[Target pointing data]
+++

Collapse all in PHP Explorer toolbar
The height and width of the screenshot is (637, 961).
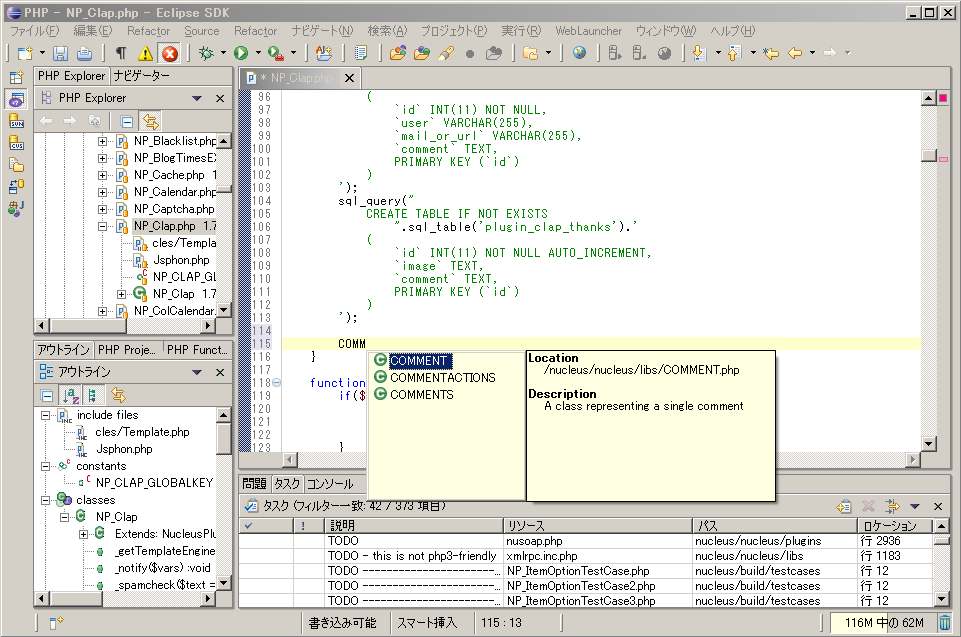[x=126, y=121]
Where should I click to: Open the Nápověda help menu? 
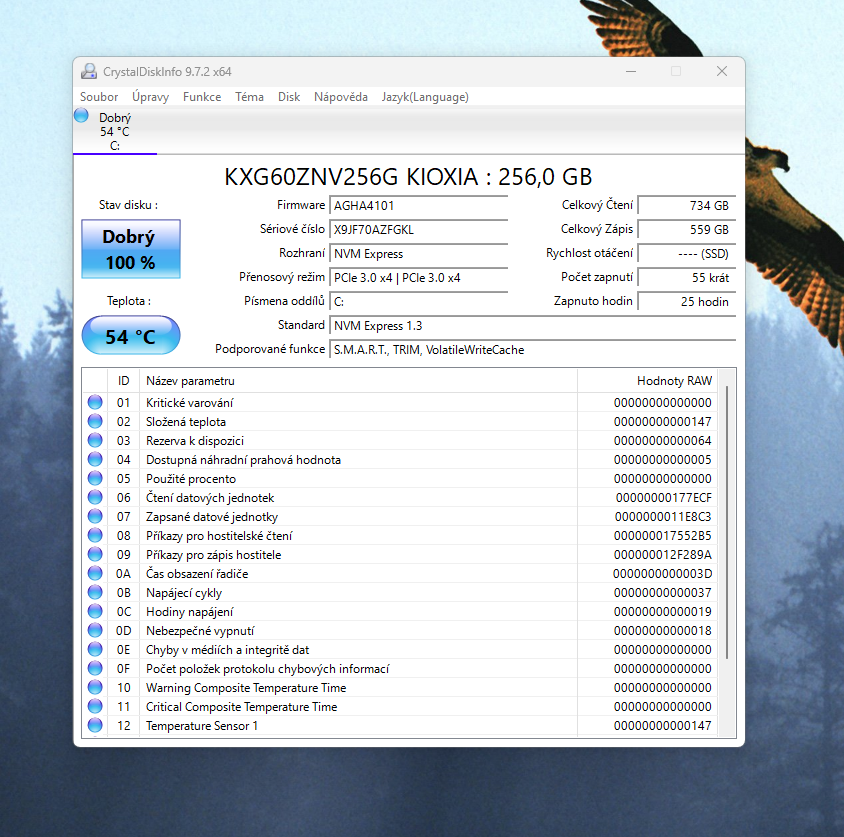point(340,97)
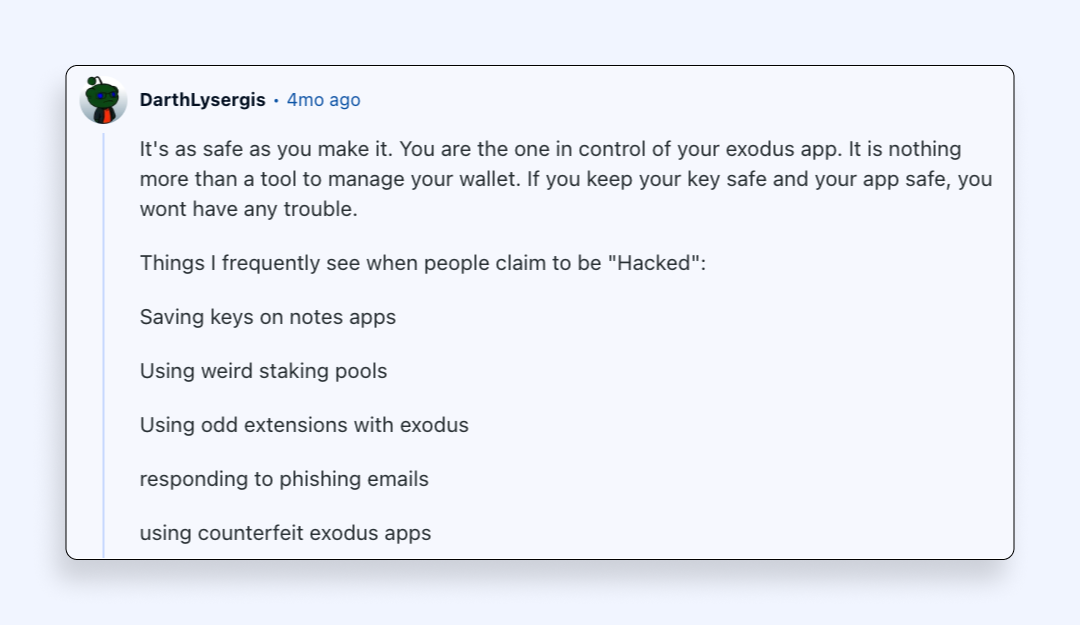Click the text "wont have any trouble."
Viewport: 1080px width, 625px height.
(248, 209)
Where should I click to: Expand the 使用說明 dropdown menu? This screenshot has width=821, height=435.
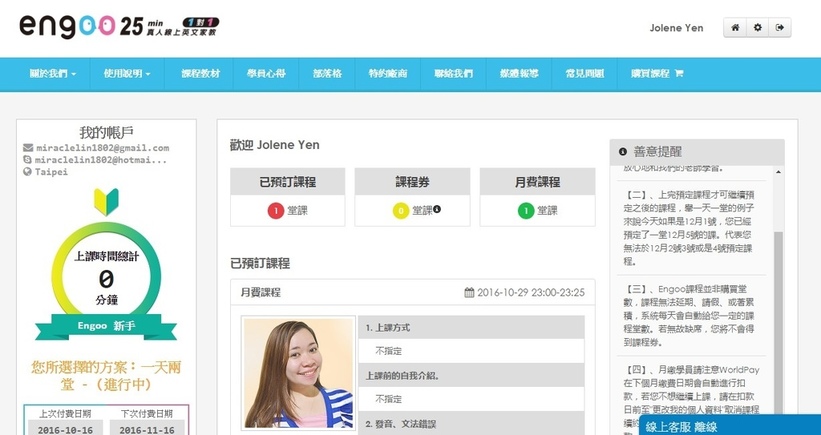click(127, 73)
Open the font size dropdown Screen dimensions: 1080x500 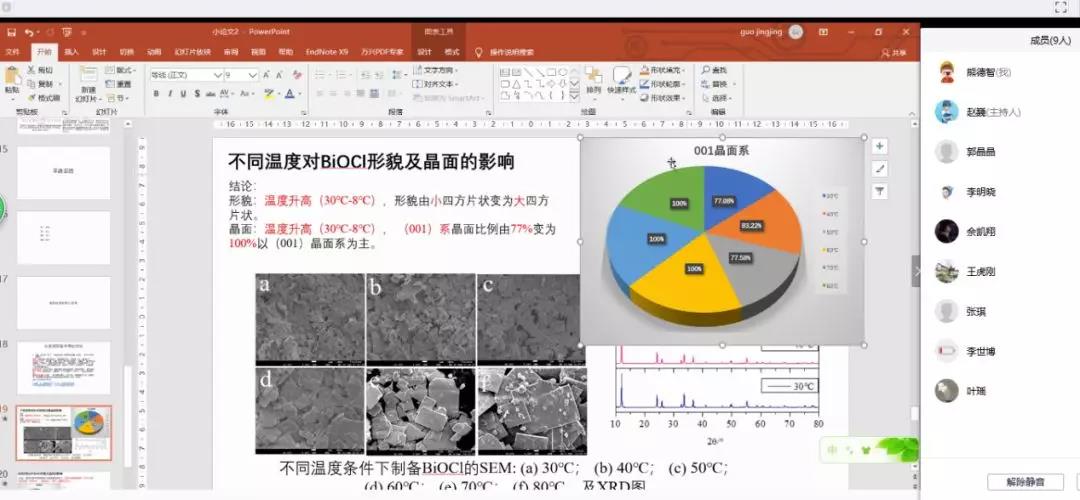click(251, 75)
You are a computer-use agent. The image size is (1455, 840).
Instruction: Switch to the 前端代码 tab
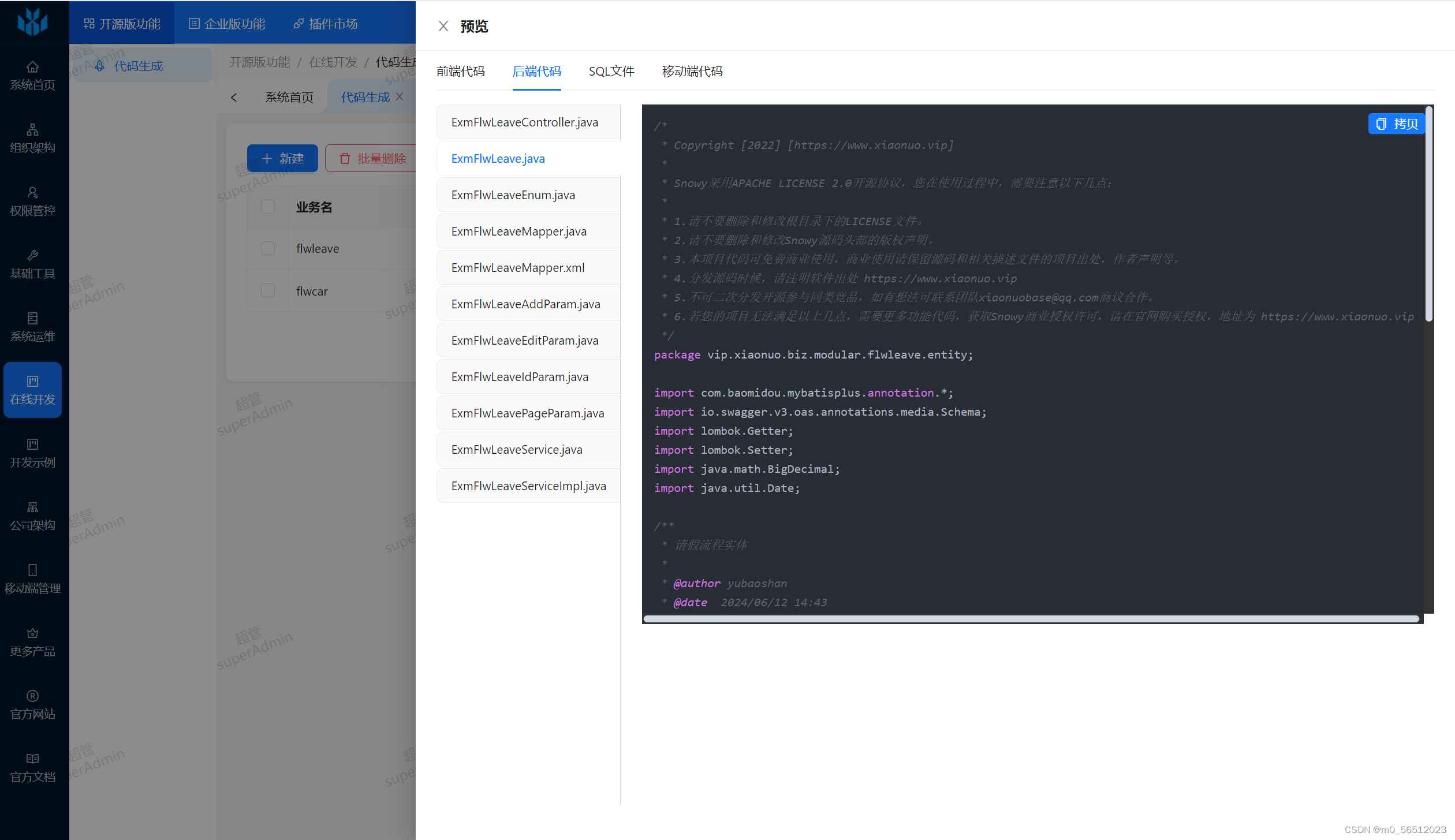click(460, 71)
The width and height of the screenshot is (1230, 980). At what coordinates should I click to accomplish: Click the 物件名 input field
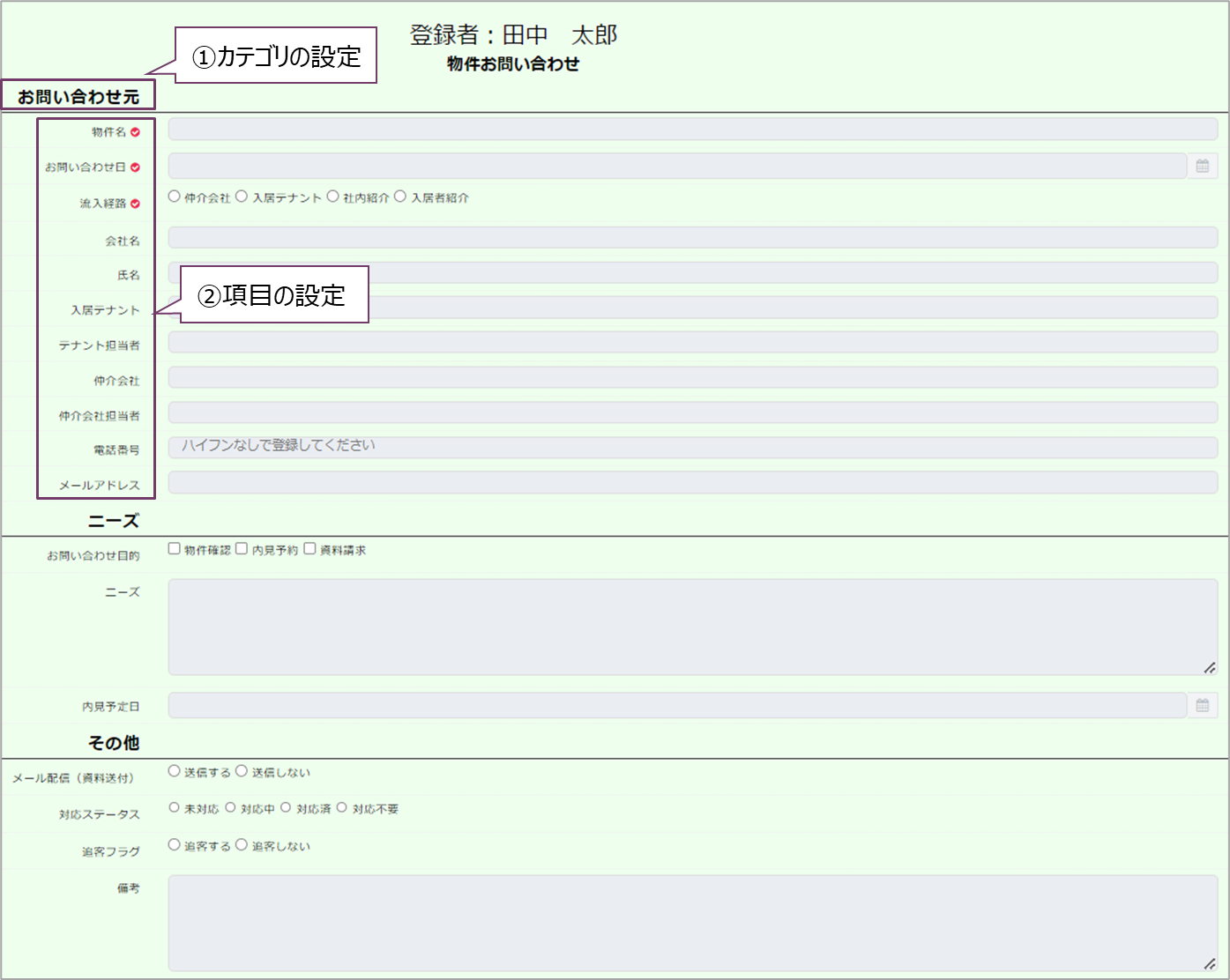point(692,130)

+++

> [Exercise details] Copy the lines of the data exactly, starting with the line that contains "The width and" and continuing through the end of the data, including both ends. Omit the pictures.

> [Finished answer]
The width and height of the screenshot is (1230, 980). At what coordinates should I click to accomplish: Click the 物件名 input field
point(692,130)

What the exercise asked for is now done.